As with all forum rules, ignoring these could lead to moderation action. Ignorance of these rules is not a defense.

[darkfreaks]

@ pikachu

 

1. Acunetix

 

 

Also i am aware scanners give bogus results i was not aware that it was a false positive until i manually checked.

 

 

 

also i am aware that no action will be taken against me as long as i post  the reason that the code is at risk and why it is.

 

 

 

[darkfreaks]

@Pickachu: oops my bad i see why you posted that  :

 

 

anyhow updated to latest version of Acunetix.

 

 

it is telling me you are running Apache 2.2.16 which as of 2011 has several security flaws in it.  if you are not using this version no worries.

 

however if in the event you are might want to upgrade to a newer version => 2.2.19

 

Dowload Apache

 

 

[Tarential]

Hi again!
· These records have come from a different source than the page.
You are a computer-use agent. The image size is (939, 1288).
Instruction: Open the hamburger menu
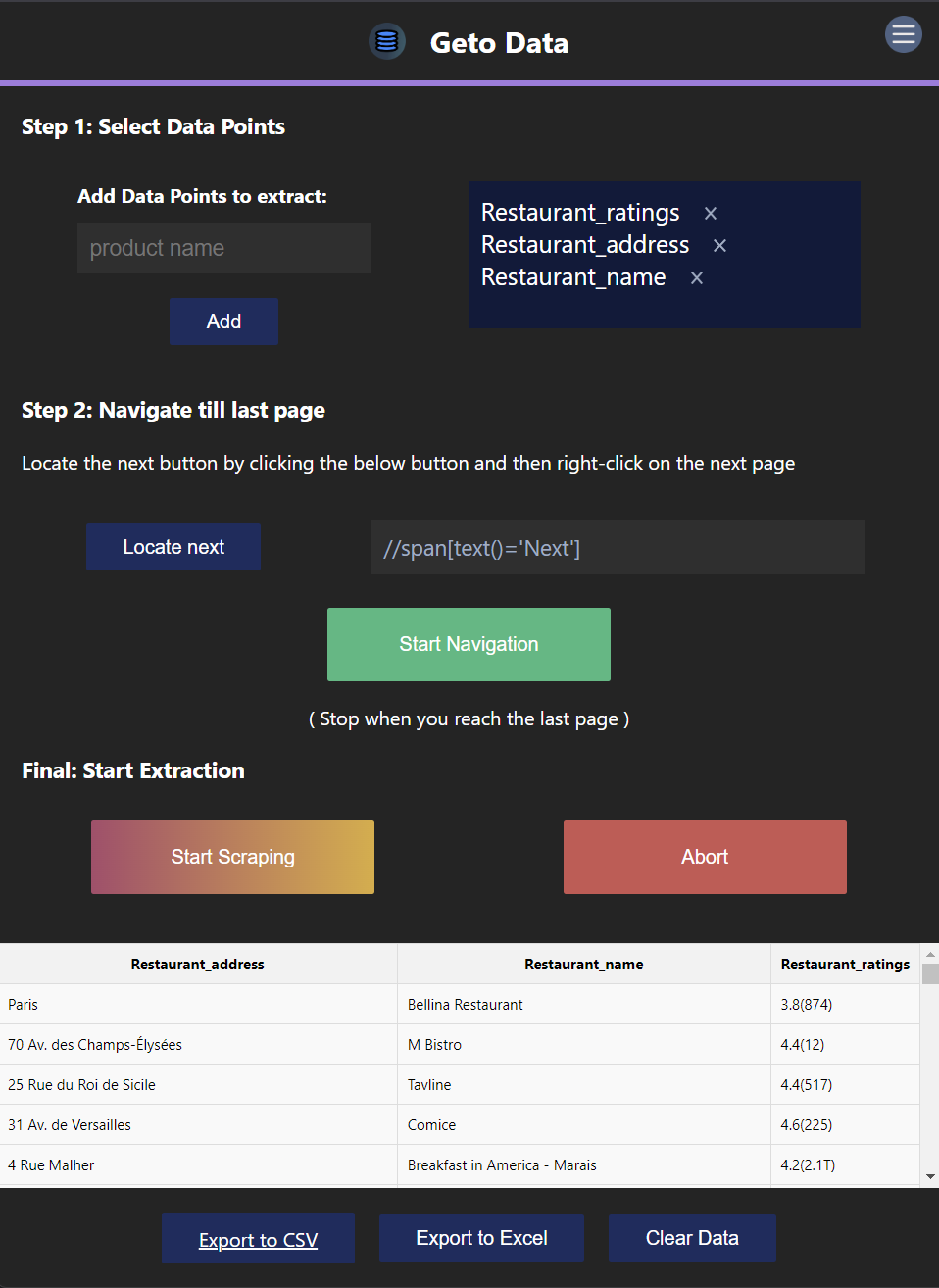click(903, 34)
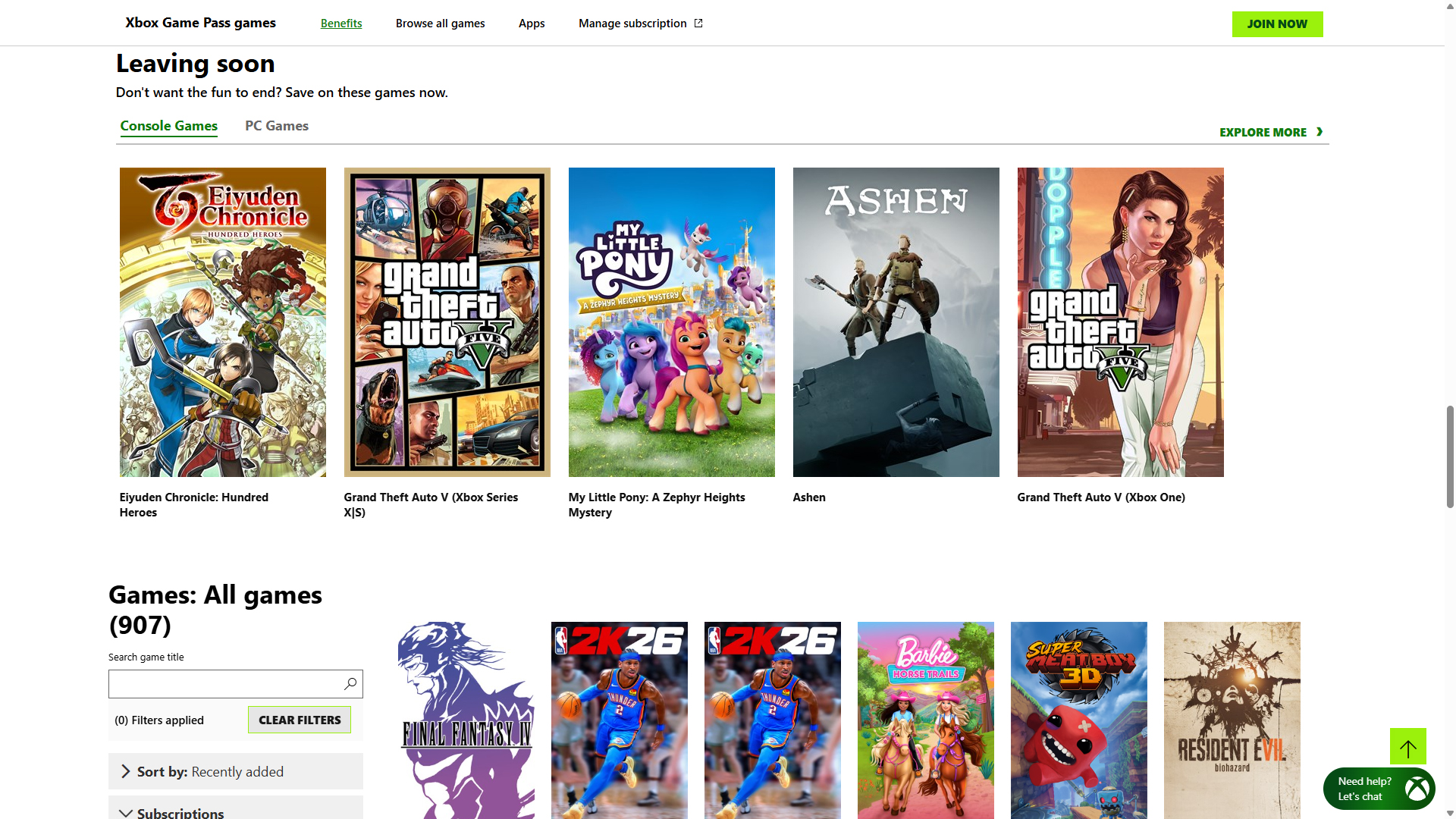Collapse the Subscriptions filter section
This screenshot has height=819, width=1456.
236,811
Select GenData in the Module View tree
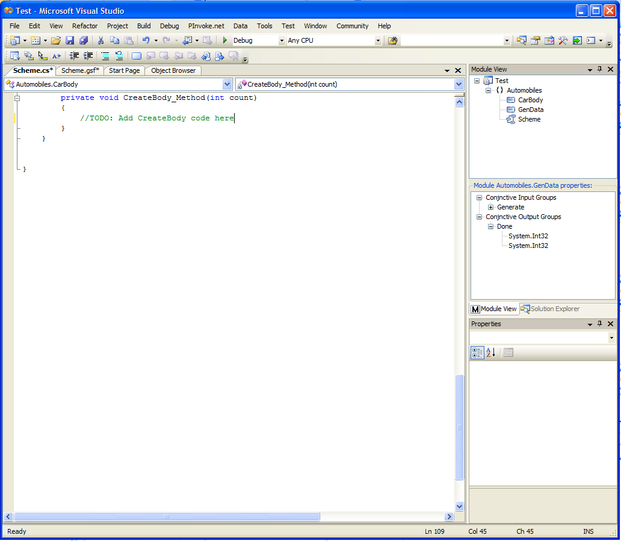Viewport: 621px width, 541px height. [530, 109]
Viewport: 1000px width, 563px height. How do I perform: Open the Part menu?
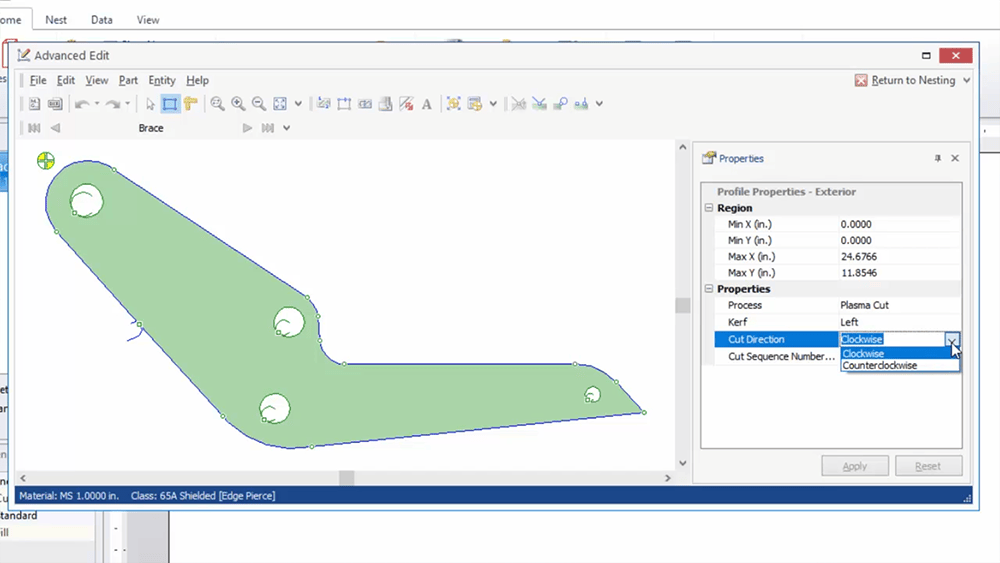(128, 80)
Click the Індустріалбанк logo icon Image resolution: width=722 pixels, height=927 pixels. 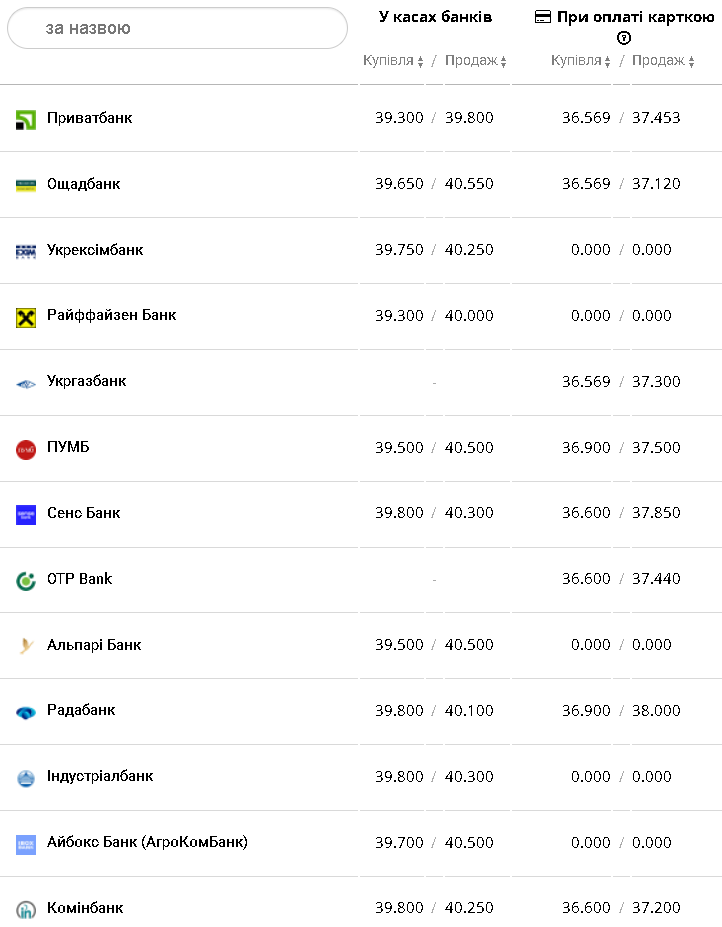26,778
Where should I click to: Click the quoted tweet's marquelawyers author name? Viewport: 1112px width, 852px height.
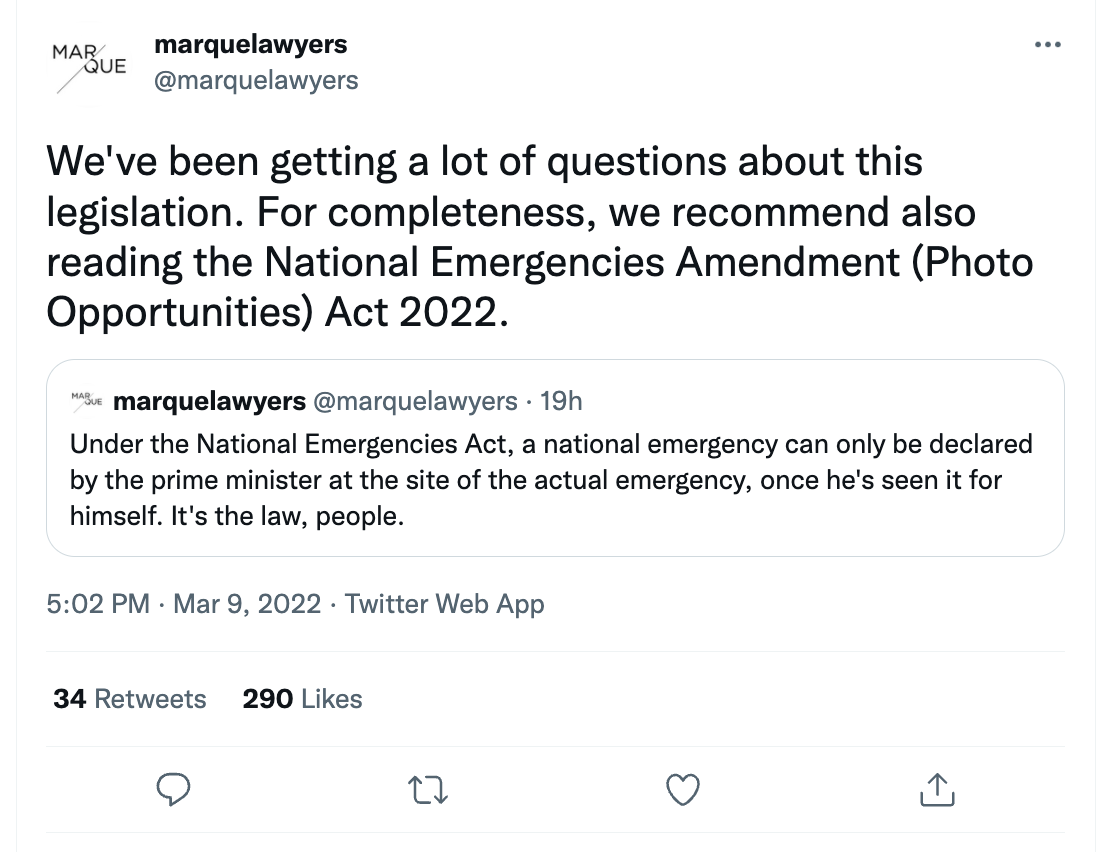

Thanks for the updates. I've just spent half an hour in the #debian IRC channel discussing Apache versions and security. They inform me that security problems are often patched backwards in versions and that even though I'm running 2.2.16 it is very likely that the actual vulnerabilities are not present. However, just in case, they asked me if your scanner provides a CVE number which I can then check to see if it has been patched.

 

I also updated my virtualhost configurations to not permit low security cipher suites. I believe I've been able to test this myself (I get rejected when I use openssl s_client with low or medium strength ciphers or sslv2), but if you happen to check again to confirm that would also be nice

 

I'm always happy to be more secure. You've been a big help.

[darkfreaks]

Ciphers have been fixed

 

 

CVE-2011-3192 hope this helps.

[Tarential]

http://security-tracker.debian.org/tracker/CVE-2011-3192

 

Confirmed fixed in squeeze 2.2.16 ^^ Thanks very much.

[darkfreaks]

so was it unpatched or should i mark it as a false positive

[Tarential]

I believe it is a false positive based on version number. Since Debian backports security fixes, even though Apache is version 2.2.16 it has the latest security updates.

[darkfreaks]

http://www.dotdeb.org/2012/05/09/security-php-5-4-3-and-php-5-3-13/

 

something it also picked up on and by reading that i do believe it is possible at least upgrading the PHP version. to fix in debian 6 squeeze.

[Tarential]

Thanks for the heads up. I've checked on the CVEs and the good folks at Debian have backported those fixes as well. I have always been a Debian fan, and this helps to show why

[darkfreaks]

marked this as solved if they have both been patched already.